Abschlusstour durch die Steinwandklamm

Auf der Suche nach ein bisschen Abenteuer beschließen wir spontan, auch der Steinwandklamm einen Besuch abzustatten. Deshalb fahren wir mit dem Auto in den Orth Furth und parken in der Nähe der Jausenstation Reischer.

Alternativ könnte man auch von den Myrafällen weiter zur Steinwandklamm wandern, was ca. 4,5 bis 5 Stunden dauert. Nach Durchqueren der Myräfälle und kurzem Stopp beim Hausstein (ca. 1,5 Stunden) spaziert man hierfür zunächst zum Gasthof Karnerwirt. Von dort ist es nur mehr 1 Stunde, bis das Gasthaus Jagasitz bereits in Sichtweite ist. Entlang der gelb markierten Route geht es durch ein gemütliches Waldstück bergab zum Eingang der Steinwandklamm. Dort angelangt, führt nach einigen Gehminuten die rote Route über den Klettersteig. Wem dies zu schwierig ist, der folgt einfach weiter der blauen Route. Für die Rundwanderung durch die Steinwandklamm sollte man ca. 1,5 Stunden einplanen. Der Rückweg führt schlussendlich vom Gasthof Jagasitz zurück in Richtung Pernitz.

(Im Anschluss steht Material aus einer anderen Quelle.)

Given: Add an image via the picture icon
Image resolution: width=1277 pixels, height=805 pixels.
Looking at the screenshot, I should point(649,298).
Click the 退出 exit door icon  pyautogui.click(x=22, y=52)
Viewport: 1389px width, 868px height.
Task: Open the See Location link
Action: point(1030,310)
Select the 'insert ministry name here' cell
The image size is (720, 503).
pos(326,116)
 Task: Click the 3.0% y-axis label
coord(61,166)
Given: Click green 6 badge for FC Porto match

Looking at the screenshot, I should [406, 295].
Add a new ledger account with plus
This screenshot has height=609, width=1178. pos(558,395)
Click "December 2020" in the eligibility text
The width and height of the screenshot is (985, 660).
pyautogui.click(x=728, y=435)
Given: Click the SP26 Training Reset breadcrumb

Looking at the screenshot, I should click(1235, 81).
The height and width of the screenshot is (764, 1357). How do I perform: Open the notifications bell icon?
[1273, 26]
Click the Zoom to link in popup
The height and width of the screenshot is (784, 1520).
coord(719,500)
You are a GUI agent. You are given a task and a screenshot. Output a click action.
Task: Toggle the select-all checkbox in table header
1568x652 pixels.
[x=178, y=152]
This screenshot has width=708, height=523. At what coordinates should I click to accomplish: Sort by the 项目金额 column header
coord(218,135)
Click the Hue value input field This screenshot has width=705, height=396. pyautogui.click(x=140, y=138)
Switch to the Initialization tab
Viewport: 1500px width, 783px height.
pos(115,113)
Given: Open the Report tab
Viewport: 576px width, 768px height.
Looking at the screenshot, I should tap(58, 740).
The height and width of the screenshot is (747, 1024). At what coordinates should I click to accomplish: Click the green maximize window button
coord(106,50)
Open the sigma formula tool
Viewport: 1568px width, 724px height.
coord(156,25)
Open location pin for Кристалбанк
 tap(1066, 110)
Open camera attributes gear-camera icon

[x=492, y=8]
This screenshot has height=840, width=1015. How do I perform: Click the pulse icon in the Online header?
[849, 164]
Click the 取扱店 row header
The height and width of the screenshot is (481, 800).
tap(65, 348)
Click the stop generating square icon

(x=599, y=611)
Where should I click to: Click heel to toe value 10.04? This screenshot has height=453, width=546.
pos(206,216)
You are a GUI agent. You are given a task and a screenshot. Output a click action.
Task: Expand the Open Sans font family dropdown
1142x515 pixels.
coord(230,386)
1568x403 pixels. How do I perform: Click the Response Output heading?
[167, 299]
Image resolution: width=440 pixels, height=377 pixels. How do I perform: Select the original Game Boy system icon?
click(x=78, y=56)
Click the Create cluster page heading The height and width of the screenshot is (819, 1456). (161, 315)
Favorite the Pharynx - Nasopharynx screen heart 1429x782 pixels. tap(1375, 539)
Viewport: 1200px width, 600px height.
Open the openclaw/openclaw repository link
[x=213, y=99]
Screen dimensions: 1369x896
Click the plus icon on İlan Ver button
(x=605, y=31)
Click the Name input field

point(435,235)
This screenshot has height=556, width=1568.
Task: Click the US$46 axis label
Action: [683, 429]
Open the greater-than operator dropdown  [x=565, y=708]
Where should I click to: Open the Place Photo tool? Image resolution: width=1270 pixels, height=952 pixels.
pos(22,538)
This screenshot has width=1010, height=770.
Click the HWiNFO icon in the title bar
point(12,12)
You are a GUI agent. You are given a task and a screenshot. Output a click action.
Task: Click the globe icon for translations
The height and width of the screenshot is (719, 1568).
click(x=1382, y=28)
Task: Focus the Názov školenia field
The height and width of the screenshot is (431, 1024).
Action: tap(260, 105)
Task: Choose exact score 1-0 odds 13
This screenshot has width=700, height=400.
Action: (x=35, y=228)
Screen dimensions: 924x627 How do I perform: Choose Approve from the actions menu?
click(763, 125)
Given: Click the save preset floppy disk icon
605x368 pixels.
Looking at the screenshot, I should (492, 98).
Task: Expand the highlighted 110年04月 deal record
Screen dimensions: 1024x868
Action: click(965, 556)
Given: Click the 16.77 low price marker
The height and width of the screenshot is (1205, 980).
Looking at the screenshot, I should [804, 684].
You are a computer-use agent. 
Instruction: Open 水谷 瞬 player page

Kletterspaß am Rudolf-Decker-Steig

Wir wählen aus Zeitgründen die 20-minütige Anfahrt mit dem Auto von Muggendorf nach Furth und entscheiden uns für die Rundwanderung über den Rudolf-Decker-Klettersteig (Kategorie A/B, alle Infos findet ihr hier). Eine Übersicht über sämtliche Wanderrouten in der Steinwandklamm gibt es zudem unter diesem Link.

Beim Eingang der Klamm wechseln wir erstaunte Blicke. Anstatt brausender Wasserfälle nur ein leises Plätschern. Denn aufgrund des Karstgebietes sind die Wasserfälle leider nur im Frühjahr nach der Schneeschmelze und im Sommer nach ergiebigen Regenfällen zu sehen. Das Glück ist heute nicht auf unserer Seite. Dennoch, die leichte Kletterei über zahlreiche Leitern und durch die Höhle beim „Türkenloch“ ist eine perfekte Ergänzung zu den Myrafällen. Am Ende des Tages sind wir endlich ausgepowert, die Waden brennen und wir treten zufrieden den Heimweg Richtung Wien an.

Mein Tipp: Besucht die Myrafälle am besten unter der Woche oder früh morgens bzw. spät abends. Dann ist sicherlich mit weniger Gegenverkehr auf den Treppen zu rechnen. Wer sich etwas mehr verausgaben möchte, dem empfehle ich zusätzlich die Tour durch die Steinwandklamm.